Monday, April 3, 2000 | 10:36 a.m.

Attorneys for a Las Vegas teen accused of killing his father earlier this year were scheduled to fight this afternoon to have the charges dismissed.

Special Deputy Public Defenders Kristina Wildeveld and Dayvid Figler hoped to convince District Judge Mark Gibbons that prosecutors acted inappropriately during grand jury proceedings in the Conan Pope case.

According to police, Pope, 15, killed his father Jan. 6 after his father flew into a rage over a sink filled with dirty dishes. The father smashed some of the dishes and sent the youth and his sister to their rooms.

Prosecutors contend Pope came out of his room with a .357-caliber Magnum and shot his father. Defense attorneys say Pope shot his father after seeing him walk toward his sister's room carrying a broom.

At the heart of the defense's case is the allegation that Frank Pope, 62, was physically, emotionally and sexually abusive to his children. The elder Pope was convicted of smothering and killing an infant daughter in 1962.

According to documents filed by the defense, prosecutors didn't discuss voluntary manslaughter or justifiable homicide with grand jurors. Instead, prosecutors discussed only the parts of the law that they liked, the attorneys claim.

Moreover, Wildeveld and Figler claim the prosecutors interrupted the proceedings when a grand juror asked a family friend of the Popes if Frank Pope was abusive and about his drinking habits.

"The prosecutor had a duty to remain silent and allow the grand jury member to make the relevant inquiry," court documents state. "Instead the prosecutor prevented testimony that would likely be favorable to the petitioner and relevant to a manslaughter or justifiable homicide determination."

The defense said the district attorney's office was concerned that Conan Pope had been released by a justice of the peace on house arrest and hurried to get an indictment so the case could be moved to District Court and the boy could be put back behind bars.

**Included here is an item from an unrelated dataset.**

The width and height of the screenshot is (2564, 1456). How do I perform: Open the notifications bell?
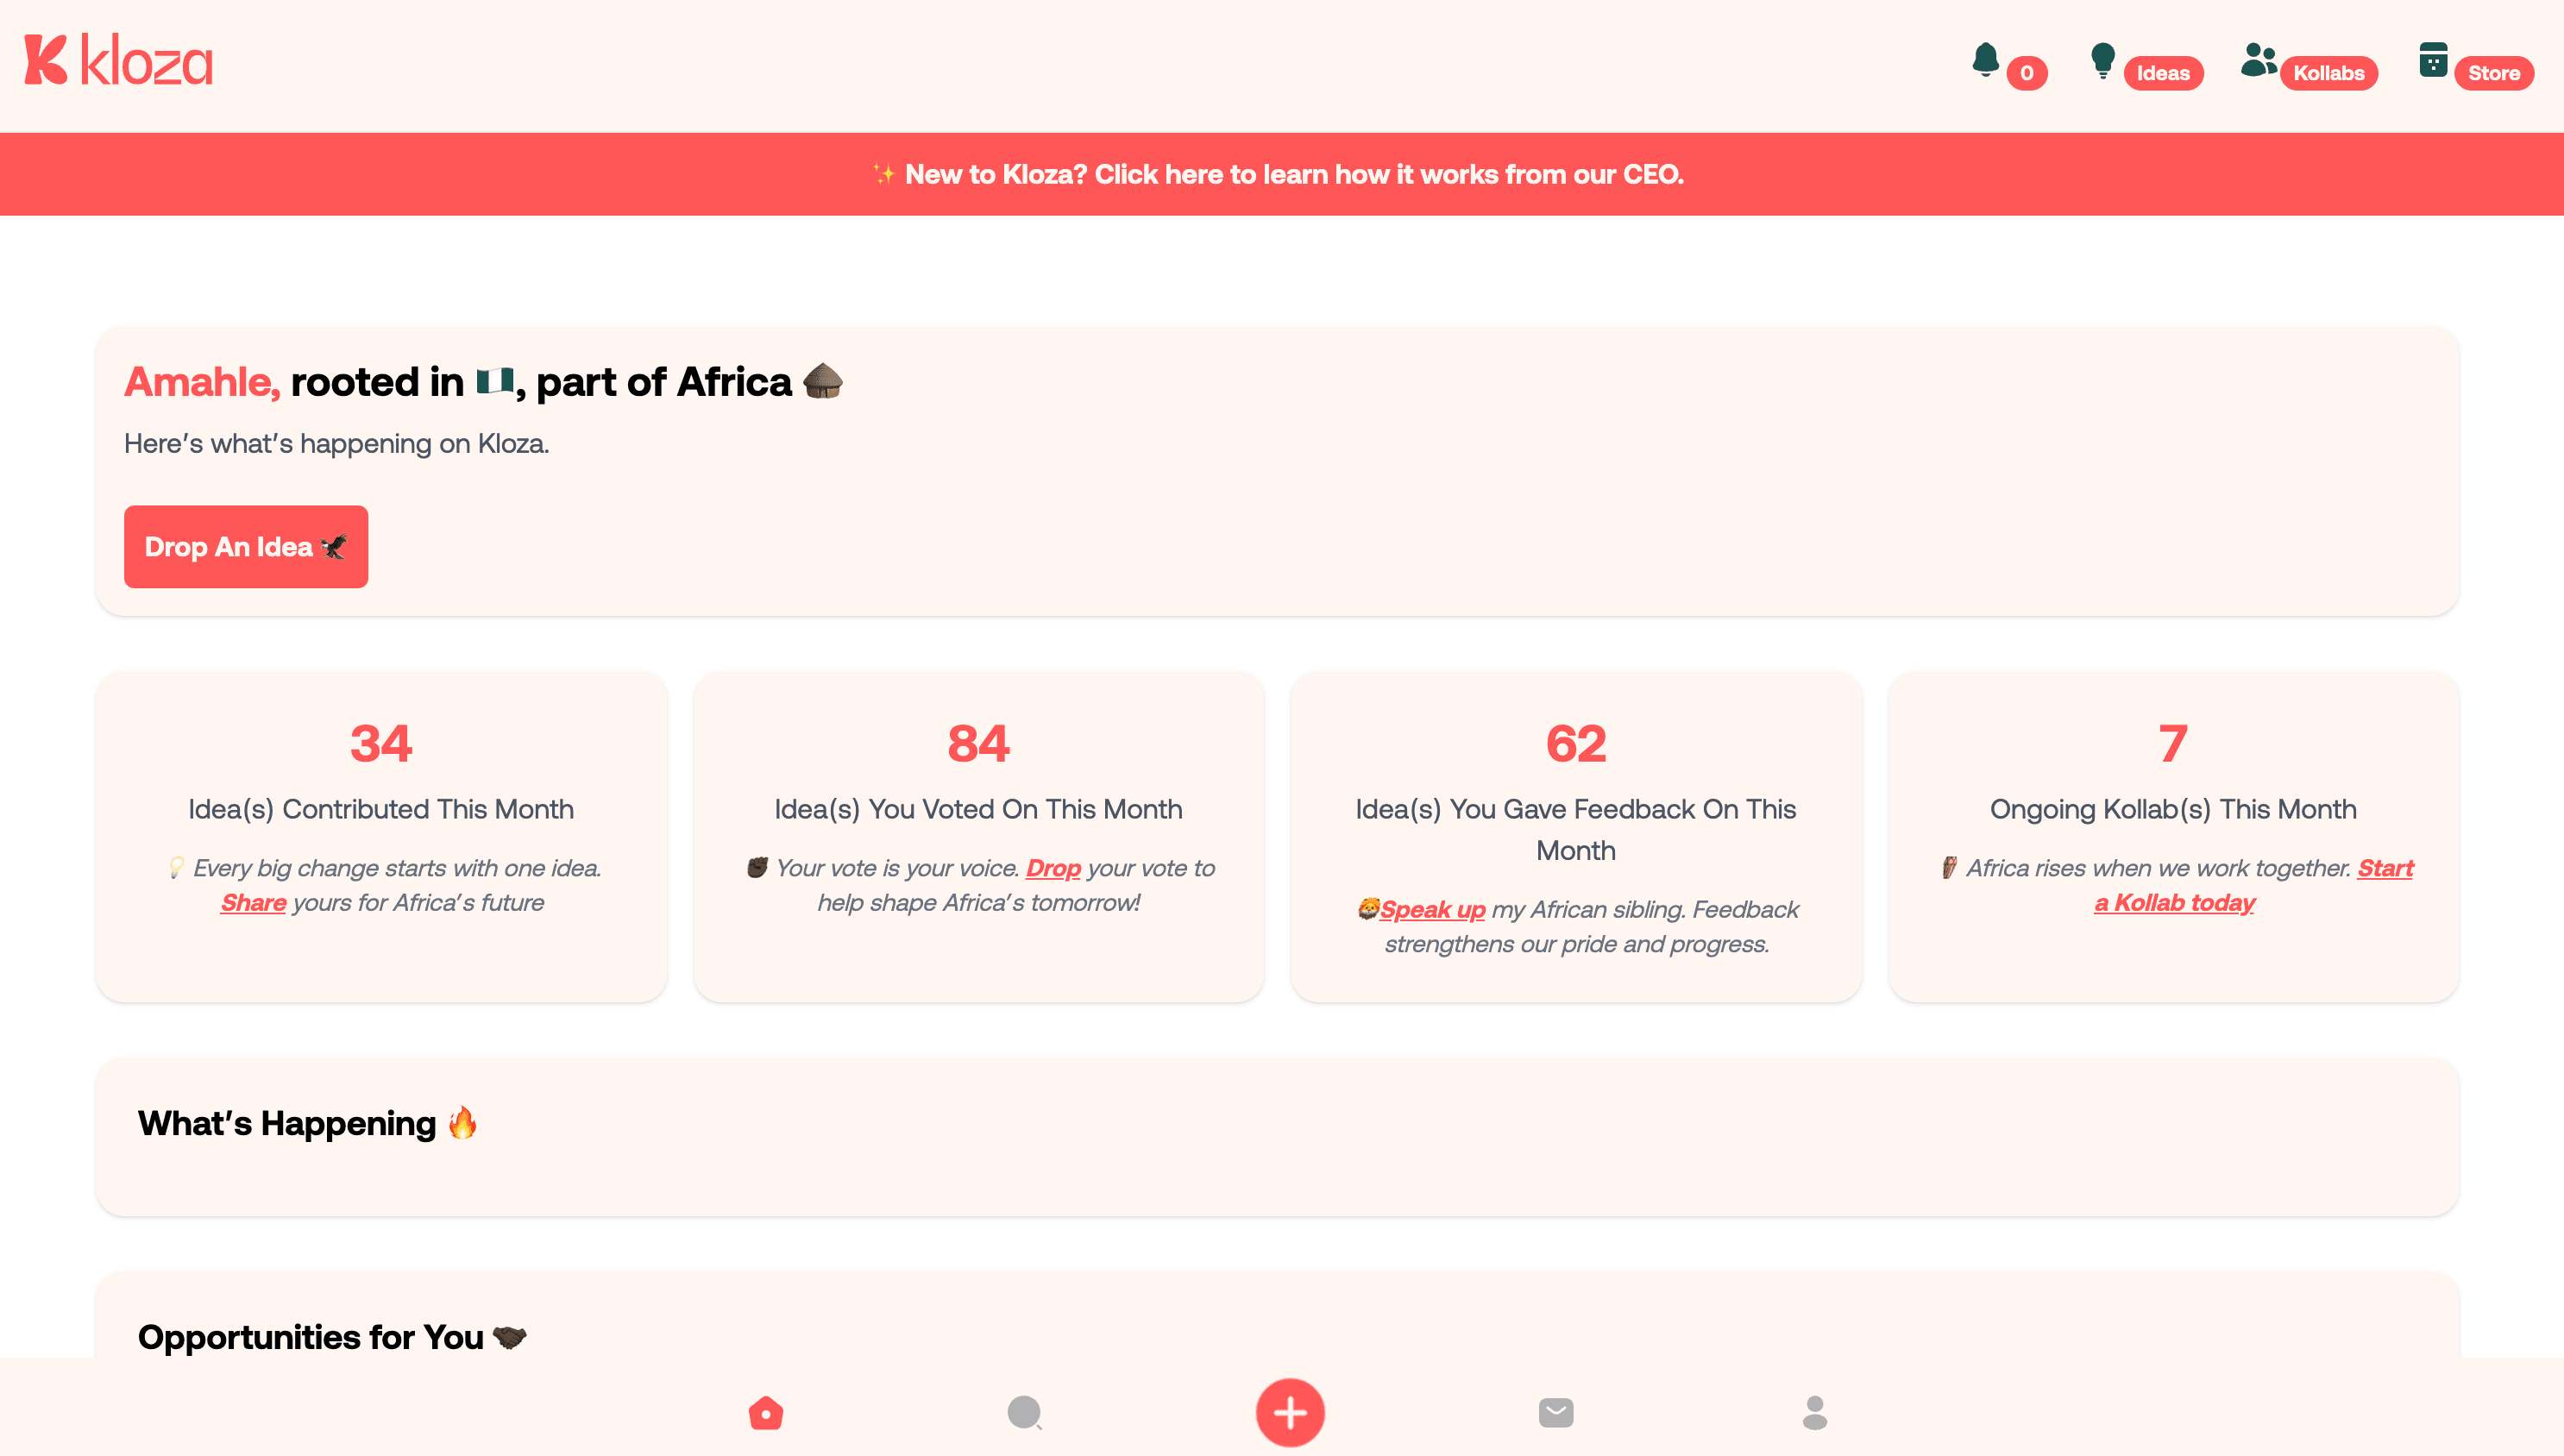point(1986,60)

By hurrying, prosecutors didn't even do a "cursory" investigation into child-abuse allegations or present what little they did know to the grand jury, the defense attorneys contend.

"There are records that dot the country whereupon Child Protective Services were constantly investigating and at times taking the children into their custody and away from Frank Pope's wrath of violence," Figler wrote in his petition for a writ of habeas corpus. "None of this evidence whatsoever was presented" to the grand jury.

Figler wrote that the prosecutors' actions show "conscious indifference at its most disturbing."

Pope is being held in a Clark County Detention Center cell by himself. Whenever the other inmates are on lock-down status, he is allowed free time and television access. He is also allowed visits from tutors.